* [Listed records]:
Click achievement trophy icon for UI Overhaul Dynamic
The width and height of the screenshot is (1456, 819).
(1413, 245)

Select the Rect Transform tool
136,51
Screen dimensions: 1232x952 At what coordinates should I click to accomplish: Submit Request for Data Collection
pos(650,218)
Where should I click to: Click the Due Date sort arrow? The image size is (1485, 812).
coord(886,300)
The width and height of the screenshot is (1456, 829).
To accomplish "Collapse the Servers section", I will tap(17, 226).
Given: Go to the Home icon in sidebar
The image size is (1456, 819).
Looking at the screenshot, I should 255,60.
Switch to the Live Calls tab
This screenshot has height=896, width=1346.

* [Task prompt]: Once the line with "The width and height of the screenshot is (1456, 819)." is found in the records above, print exactly that line and every line after it through the line with "Switch to the Live Calls tab".

* [Task output]:
The width and height of the screenshot is (1456, 819).
(1413, 245)

Select the Rect Transform tool
136,51
Screen dimensions: 1232x952 At what coordinates should I click to accomplish: Submit Request for Data Collection
pos(650,218)
Where should I click to: Click the Due Date sort arrow? The image size is (1485, 812).
coord(886,300)
The width and height of the screenshot is (1456, 829).
To accomplish "Collapse the Servers section", I will tap(17, 226).
Given: Go to the Home icon in sidebar
The image size is (1456, 819).
Looking at the screenshot, I should 255,60.
Switch to the Live Calls tab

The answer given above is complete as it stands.